Honesty contract. A strict deny is prevention (sync -EPERM, the exec never runs — surfaced to the user as the failed command) vs session’s kill (reactive, post-exec); the two are never conflated, and the guarantee label is always per-rung as the layering evolves (A → A+ → …). Wiring note: the in-kernel block IS enforced + the user sees the failed exec, but the daemon doesn’t yet surface a “prevented” event to subscribers the way warn/kill events surface (the VERDICT_BLOCK ringbuf event is currently informational) — rich prevented-vs-killed telemetry is folded into the metrics/dashboard follow-up, not this rung.

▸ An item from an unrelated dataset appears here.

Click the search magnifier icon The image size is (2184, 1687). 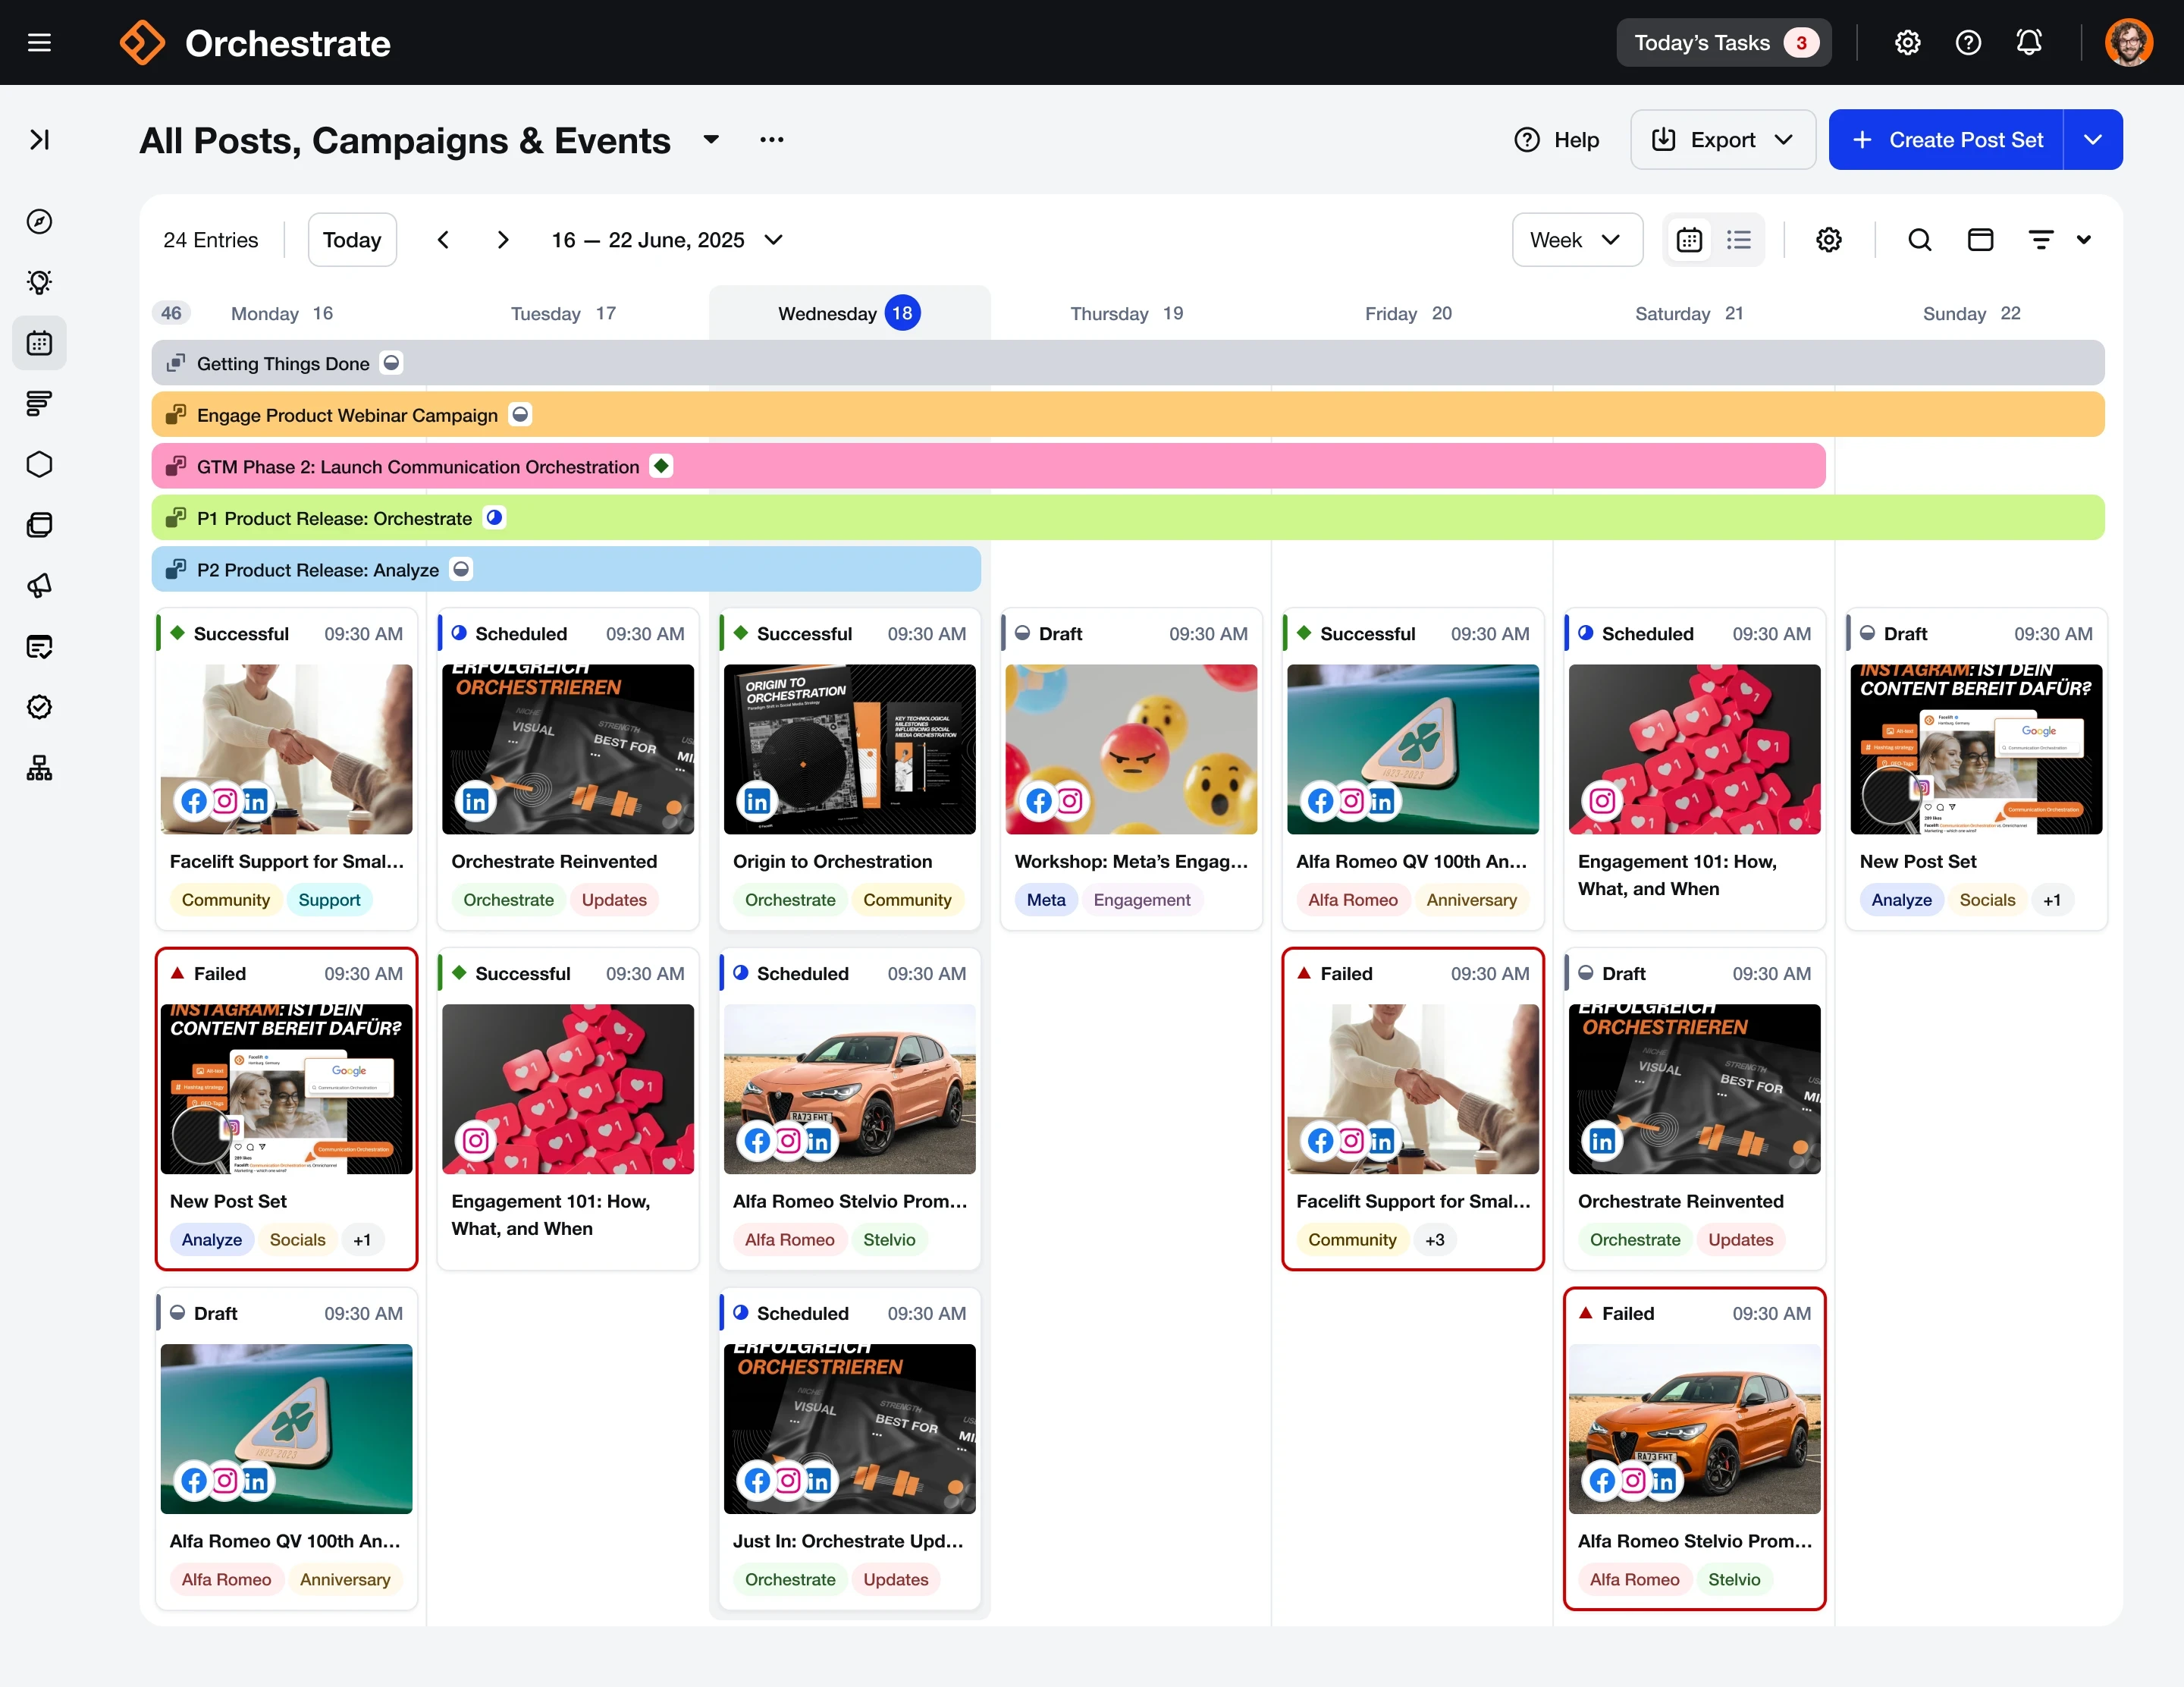coord(1919,240)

Sandbox: 61-ebpf-profile-strict (A: a watched flagged binary is -EPERM‘d before it runs — rc 126 — vs 60’s kill-after) and, with A+, a watched curl|sh-shape blocked pre-exec. Bench: a strict column in 57-ebpf-overhead (the deny-map lookup, then the argv read).

Open questions

  • WATCH scope via the fork-hook mark vs a per-session cgroup (delegation cost). Start with the mark (no new infra).
  • lockdown watchdog: in-daemon timer + restart-sweep, or a separate minimal supervisor that survives daemon restarts?
  • smart load signal source: classify-queue depth, run-queue, or a configured budget? (Decide by Phase-5 measurement.)
  • Whether smart should learn (ML) the routing or stay a heuristic policy (start heuristic — predictable + testable).

See also

  • docs/operator-workflow.md — threat model + the enforcement-depth bullet.
  • docs/benchmarking.md — the per-mode overhead numbers + the trace_execve removal.
  • atty-guard/ebpf/atty_guard.bpf.c — the LSM hook + the fork/exit + AF_ALG tracepoints.